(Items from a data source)
----------

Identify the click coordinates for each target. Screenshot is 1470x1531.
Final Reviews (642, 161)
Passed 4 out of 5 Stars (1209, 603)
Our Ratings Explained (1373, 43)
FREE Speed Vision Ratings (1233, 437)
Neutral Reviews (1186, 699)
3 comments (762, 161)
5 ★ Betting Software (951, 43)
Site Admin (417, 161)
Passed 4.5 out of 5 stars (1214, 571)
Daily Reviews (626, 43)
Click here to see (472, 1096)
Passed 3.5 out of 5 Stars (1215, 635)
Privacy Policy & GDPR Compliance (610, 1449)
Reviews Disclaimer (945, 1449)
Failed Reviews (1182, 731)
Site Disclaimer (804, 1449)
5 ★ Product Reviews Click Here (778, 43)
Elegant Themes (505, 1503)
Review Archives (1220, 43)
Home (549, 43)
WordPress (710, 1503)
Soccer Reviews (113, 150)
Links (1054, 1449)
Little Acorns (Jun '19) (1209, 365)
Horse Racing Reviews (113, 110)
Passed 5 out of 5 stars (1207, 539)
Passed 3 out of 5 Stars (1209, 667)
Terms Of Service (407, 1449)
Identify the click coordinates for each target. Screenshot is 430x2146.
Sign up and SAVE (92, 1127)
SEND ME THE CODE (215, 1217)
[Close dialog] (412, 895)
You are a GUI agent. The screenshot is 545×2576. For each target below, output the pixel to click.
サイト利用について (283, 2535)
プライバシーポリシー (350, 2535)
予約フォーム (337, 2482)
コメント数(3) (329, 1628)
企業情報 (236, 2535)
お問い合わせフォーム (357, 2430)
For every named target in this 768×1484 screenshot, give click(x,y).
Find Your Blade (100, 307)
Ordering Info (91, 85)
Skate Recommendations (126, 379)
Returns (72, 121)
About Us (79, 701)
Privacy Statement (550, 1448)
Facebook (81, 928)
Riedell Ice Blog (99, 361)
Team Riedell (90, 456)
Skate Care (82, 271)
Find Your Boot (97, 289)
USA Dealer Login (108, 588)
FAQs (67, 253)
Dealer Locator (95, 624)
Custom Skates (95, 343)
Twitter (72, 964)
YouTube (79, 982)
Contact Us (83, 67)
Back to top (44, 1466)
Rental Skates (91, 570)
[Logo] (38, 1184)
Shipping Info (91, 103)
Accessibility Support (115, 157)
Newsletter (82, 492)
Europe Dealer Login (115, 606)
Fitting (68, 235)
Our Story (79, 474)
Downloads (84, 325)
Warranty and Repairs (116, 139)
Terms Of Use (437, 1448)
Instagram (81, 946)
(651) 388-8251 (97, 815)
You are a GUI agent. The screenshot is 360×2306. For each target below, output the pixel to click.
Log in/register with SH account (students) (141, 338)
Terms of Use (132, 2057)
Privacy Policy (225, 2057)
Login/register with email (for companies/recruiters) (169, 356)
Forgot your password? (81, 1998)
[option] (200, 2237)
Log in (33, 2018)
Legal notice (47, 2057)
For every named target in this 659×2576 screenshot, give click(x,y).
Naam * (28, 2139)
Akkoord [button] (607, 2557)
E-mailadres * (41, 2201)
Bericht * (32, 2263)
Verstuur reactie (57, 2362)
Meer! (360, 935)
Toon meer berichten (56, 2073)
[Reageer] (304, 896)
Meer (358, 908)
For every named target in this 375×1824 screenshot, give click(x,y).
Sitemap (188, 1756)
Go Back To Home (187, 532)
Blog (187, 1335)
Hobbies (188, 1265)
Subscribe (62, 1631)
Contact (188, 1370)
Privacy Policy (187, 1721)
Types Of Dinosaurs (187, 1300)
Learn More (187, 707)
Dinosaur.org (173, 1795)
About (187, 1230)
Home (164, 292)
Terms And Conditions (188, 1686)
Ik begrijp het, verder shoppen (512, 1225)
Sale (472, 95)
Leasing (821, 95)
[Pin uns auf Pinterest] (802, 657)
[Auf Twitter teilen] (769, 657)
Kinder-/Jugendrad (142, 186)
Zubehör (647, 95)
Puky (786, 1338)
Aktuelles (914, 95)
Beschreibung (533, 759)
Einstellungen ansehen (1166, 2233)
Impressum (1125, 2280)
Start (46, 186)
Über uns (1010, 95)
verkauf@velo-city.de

----------

Exercise prompt:
Start with the line above that contains "Daily Reviews (626, 43)" and stop after the line that contains "企業情報 (236, 2535)". Output those lines exactly, and only those.

Solution to this task:
Daily Reviews (626, 43)
Click here to see (472, 1096)
Passed 3.5 out of 5 Stars (1215, 635)
Privacy Policy & GDPR Compliance (610, 1449)
Reviews Disclaimer (945, 1449)
Failed Reviews (1182, 731)
Site Disclaimer (804, 1449)
5 ★ Product Reviews Click Here (778, 43)
Elegant Themes (505, 1503)
Review Archives (1220, 43)
Home (549, 43)
WordPress (710, 1503)
Soccer Reviews (113, 150)
Links (1054, 1449)
Little Acorns (Jun '19) (1209, 365)
Horse Racing Reviews (113, 110)
Passed 5 out of 5 stars (1207, 539)
Passed 3 out of 5 Stars (1209, 667)
Terms Of Service (407, 1449)
Identify the click coordinates for each target. Screenshot is 430x2146.
Sign up and SAVE (92, 1127)
SEND ME THE CODE (215, 1217)
[Close dialog] (412, 895)
You are a GUI agent. The screenshot is 545×2576. For each target below, output the pixel to click.
サイト利用について (283, 2535)
プライバシーポリシー (350, 2535)
予約フォーム (337, 2482)
コメント数(3) (329, 1628)
企業情報 (236, 2535)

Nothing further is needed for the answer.